Task directions:
Copy word for word, please, the lines of the entries below running from the one containing "Accept (735, 1293)" to the one containing "Economic Releases (97, 928)", both ends included.

Records for the exercise:
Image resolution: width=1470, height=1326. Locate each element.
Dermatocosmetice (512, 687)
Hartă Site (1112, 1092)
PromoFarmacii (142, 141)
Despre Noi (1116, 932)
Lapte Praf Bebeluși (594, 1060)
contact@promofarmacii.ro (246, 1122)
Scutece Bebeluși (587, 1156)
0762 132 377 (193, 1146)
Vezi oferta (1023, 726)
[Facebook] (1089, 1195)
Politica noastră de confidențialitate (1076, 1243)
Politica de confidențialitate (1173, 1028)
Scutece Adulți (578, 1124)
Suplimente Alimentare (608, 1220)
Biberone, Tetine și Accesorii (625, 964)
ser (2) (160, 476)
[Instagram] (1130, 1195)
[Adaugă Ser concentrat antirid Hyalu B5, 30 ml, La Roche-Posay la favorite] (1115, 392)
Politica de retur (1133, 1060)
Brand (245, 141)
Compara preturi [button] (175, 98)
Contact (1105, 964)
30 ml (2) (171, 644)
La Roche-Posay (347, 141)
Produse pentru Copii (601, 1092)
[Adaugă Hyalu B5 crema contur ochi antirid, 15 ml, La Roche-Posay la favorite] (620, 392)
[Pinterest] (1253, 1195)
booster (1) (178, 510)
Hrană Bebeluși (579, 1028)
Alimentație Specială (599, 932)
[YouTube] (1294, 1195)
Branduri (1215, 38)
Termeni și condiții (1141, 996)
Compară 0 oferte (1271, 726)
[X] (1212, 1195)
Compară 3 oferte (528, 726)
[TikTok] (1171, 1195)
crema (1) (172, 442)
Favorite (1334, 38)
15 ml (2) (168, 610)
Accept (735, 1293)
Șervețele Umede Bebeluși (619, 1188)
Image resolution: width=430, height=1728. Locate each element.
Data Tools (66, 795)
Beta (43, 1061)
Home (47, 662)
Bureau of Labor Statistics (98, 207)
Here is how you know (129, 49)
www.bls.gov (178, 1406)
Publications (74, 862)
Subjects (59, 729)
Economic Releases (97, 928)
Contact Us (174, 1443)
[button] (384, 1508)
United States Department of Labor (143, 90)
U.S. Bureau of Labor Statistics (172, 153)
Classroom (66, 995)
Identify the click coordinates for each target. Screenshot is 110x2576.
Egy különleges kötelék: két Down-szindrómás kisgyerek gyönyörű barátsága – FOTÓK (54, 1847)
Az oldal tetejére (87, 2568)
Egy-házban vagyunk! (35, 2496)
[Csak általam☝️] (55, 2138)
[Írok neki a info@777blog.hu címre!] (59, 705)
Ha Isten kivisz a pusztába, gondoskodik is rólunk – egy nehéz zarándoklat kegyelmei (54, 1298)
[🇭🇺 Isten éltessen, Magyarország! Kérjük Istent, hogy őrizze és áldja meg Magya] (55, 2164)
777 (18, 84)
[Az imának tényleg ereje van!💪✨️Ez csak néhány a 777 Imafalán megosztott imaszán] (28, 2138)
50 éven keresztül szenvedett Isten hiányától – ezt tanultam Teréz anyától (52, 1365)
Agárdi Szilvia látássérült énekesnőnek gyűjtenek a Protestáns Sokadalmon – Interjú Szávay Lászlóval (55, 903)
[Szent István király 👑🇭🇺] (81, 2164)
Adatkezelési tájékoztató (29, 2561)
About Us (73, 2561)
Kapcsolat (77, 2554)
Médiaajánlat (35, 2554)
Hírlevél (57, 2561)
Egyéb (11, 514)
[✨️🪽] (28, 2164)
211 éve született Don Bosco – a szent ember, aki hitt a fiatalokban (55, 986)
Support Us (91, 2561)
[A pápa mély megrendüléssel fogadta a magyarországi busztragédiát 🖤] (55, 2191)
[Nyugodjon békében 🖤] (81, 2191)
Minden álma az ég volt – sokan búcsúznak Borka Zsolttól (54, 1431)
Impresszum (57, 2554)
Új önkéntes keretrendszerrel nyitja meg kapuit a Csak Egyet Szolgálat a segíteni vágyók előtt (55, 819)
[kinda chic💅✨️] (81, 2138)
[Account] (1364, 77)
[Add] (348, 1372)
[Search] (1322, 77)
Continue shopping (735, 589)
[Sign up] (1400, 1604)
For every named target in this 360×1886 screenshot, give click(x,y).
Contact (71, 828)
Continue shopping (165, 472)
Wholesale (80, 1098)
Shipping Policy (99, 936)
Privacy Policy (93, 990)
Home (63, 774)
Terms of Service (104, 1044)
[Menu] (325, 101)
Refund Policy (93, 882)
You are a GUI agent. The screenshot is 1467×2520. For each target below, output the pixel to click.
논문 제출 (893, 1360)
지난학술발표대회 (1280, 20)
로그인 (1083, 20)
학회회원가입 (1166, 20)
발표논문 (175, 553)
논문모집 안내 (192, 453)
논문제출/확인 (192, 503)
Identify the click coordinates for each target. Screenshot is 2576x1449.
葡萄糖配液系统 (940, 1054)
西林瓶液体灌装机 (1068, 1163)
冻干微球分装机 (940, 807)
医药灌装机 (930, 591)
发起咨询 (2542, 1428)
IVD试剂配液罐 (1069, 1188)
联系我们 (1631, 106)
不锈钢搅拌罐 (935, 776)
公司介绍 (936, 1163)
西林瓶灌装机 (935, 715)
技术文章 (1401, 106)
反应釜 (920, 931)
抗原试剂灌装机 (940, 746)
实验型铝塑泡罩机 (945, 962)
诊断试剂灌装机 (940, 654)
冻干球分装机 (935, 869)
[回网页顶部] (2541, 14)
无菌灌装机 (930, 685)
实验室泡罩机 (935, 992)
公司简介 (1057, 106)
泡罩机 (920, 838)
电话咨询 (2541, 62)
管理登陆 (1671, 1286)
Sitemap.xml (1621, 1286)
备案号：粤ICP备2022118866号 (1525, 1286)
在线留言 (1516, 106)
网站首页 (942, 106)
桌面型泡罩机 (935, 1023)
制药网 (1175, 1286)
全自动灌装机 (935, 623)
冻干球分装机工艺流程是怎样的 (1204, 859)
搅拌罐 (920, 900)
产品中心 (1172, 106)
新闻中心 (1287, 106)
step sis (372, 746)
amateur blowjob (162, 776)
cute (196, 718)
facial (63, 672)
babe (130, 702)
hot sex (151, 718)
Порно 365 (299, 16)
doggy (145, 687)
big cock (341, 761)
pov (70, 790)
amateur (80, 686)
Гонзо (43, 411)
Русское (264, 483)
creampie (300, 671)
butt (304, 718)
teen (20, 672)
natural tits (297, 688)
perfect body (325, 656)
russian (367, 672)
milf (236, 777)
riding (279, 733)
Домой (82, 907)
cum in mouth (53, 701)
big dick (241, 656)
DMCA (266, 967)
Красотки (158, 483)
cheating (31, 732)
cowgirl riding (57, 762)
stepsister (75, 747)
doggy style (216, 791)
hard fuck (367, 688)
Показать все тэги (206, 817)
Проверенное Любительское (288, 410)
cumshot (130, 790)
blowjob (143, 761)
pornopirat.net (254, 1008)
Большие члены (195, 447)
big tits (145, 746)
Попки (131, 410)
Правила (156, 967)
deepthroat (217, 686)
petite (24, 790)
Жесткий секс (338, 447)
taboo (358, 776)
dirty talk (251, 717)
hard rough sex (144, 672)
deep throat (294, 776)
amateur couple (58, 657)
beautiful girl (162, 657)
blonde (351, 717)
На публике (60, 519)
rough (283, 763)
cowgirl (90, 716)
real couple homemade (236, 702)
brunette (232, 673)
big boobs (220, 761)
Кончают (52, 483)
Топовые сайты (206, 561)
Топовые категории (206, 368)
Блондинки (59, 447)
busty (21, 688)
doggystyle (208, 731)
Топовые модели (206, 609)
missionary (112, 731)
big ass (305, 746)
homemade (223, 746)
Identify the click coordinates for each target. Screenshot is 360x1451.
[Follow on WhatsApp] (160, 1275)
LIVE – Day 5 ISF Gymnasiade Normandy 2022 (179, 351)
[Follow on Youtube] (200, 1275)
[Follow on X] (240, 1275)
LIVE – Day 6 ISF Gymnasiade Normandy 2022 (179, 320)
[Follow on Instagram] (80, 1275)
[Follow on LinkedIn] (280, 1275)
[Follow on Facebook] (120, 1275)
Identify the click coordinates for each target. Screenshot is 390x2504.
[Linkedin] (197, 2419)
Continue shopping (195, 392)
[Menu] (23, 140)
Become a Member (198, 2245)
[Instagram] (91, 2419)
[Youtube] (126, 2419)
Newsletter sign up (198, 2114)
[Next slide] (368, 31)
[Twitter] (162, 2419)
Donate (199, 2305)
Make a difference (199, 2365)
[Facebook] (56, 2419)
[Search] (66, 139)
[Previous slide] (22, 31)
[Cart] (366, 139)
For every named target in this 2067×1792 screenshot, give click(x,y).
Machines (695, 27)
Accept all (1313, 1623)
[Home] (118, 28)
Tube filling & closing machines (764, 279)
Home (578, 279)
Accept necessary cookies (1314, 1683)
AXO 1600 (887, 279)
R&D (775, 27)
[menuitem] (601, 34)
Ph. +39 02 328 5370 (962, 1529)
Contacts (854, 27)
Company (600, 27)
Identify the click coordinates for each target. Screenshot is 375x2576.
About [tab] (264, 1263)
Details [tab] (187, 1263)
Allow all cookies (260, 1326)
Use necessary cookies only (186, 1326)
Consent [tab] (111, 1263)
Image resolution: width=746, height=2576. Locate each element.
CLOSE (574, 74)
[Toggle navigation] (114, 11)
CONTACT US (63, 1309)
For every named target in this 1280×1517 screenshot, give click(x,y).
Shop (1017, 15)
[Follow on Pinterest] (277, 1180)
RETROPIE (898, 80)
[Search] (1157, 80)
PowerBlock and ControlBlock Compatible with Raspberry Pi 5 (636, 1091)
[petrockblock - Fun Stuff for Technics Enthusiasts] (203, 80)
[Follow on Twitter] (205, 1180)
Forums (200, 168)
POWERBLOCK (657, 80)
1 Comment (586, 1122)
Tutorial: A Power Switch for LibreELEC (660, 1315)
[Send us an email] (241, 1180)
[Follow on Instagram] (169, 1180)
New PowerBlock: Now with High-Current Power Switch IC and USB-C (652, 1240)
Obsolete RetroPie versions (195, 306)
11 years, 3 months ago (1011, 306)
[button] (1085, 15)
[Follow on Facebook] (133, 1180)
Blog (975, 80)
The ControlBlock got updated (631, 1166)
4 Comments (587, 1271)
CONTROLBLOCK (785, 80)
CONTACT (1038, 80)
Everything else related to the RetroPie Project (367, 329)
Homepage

Solution for this problem:
Accept (735, 1293)
Șervețele Umede Bebeluși (619, 1188)
Image resolution: width=430, height=1728. Locate each element.
Data Tools (66, 795)
Beta (43, 1061)
Home (47, 662)
Bureau of Labor Statistics (98, 207)
Here is how you know (129, 49)
www.bls.gov (178, 1406)
Publications (74, 862)
Subjects (59, 729)
Economic Releases (97, 928)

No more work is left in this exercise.